Możliwości szpiegowskie złośliwego oprogramowania są rozległe, co pozwala mu zbierać dane, takie jak wiadomości SMS, kontakty, lokalizacje i zainstalowane aplikacje. Może również robić zdjęcia, nagrywać transmisje na żywo z kamer przednich i tylnych, dodawać i usuwać kontakty, przechwytywać fragmenty audio, przesyłać obrazy i symulować transmisję wideo na żywo z działań urządzenia za pomocą interfejsu API MediaProjection.
Podstępne nowe taktyki stosowane przez złośliwe oprogramowanie FakeCall
Nowo odkryte wersje złośliwego oprogramowania zostały ulepszone, aby monitorować zarówno status Bluetooth, jak i aktywność ekranu urządzenia. Jednak tym, co znacznie zwiększa zagrożenie, jest taktyka nakłaniania użytkownika do ustawienia aplikacji jako domyślnego dialera, umożliwiając jej śledzenie i manipulowanie wszystkimi połączeniami przychodzącymi i wychodzącymi.
Ten dostęp pozwala FakeCall nie tylko przechwytywać połączenia, ale także zmieniać wybierane numery. Na przykład połączenia przeznaczone dla banku mogą być przekierowywane na nieuczciwe numery pod kontrolą atakującego, oszukując ofiary i zmuszając je do podejmowania niezamierzonych działań.
Wcześniejsze wersje FakeCall nakłaniały użytkowników do inicjowania połączeń do banku za pośrednictwem samej aplikacji, często podszywając się pod różne instytucje finansowe i przedstawiając fałszywe oferty pożyczek z atrakcyjnymi stopami procentowymi. Gdy zainfekowany użytkownik próbuje zadzwonić do swojego banku, złośliwe oprogramowanie przekierowuje połączenie na oszukańczy numer kontrolowany przez atakującego.
Groźna aplikacja oszukuje użytkowników przekonującym, fałszywym interfejsem, który przypomina ekran połączenia Androida, wyświetlając prawdziwy numer telefonu banku. Ten imitowany interfejs sprawia, że użytkownik nie zdaje sobie sprawy z manipulacji, umożliwiając atakującym zbieranie poufnych informacji lub uzyskiwanie nieautoryzowanego dostępu do kont finansowych ofiary.

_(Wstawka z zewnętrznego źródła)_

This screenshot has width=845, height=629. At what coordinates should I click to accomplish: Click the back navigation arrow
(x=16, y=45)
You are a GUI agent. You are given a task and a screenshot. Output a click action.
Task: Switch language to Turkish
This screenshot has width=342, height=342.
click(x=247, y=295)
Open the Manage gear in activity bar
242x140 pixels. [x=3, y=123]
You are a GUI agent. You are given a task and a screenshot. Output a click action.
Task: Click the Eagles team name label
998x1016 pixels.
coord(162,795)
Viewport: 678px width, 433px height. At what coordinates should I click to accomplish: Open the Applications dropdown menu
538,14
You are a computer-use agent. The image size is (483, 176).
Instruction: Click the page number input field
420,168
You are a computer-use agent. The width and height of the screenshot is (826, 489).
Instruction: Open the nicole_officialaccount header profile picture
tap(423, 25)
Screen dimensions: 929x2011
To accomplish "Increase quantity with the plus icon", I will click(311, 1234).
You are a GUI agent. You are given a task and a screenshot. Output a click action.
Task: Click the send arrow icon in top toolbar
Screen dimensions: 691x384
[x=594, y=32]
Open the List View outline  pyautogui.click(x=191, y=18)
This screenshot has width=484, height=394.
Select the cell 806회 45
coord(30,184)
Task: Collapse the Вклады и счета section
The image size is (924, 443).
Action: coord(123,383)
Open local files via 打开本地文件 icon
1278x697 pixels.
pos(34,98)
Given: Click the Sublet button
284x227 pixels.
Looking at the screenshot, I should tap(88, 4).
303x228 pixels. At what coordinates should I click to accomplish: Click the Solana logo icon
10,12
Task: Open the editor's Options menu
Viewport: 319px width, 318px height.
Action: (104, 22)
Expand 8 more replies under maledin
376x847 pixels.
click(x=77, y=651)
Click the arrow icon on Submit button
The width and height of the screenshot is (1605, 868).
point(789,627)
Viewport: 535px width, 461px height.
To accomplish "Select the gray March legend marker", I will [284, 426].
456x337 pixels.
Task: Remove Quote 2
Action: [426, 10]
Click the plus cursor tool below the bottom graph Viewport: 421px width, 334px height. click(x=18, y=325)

Hakerzy nadal szukają sposobów na ominięcie funkcji bezpieczeństwa
Rozwój zaawansowanych technik phishingu mobilnego (mishingu) świadczy o reakcji na zwiększone środki bezpieczeństwa i powszechne stosowanie aplikacji identyfikujących rozmówców, których zadaniem jest identyfikowanie podejrzanych numerów i ostrzeganie użytkowników o potencjalnym spamie.
Niedawno firma Google testowała inicjatywę zabezpieczeń, która automatycznie zapobiega pobieraniu potencjalnie szkodliwych aplikacji na Androida, w tym tych, które żądają usług ułatwień dostępu, w takich krajach jak Singapur, Tajlandia, Brazylia i Indie.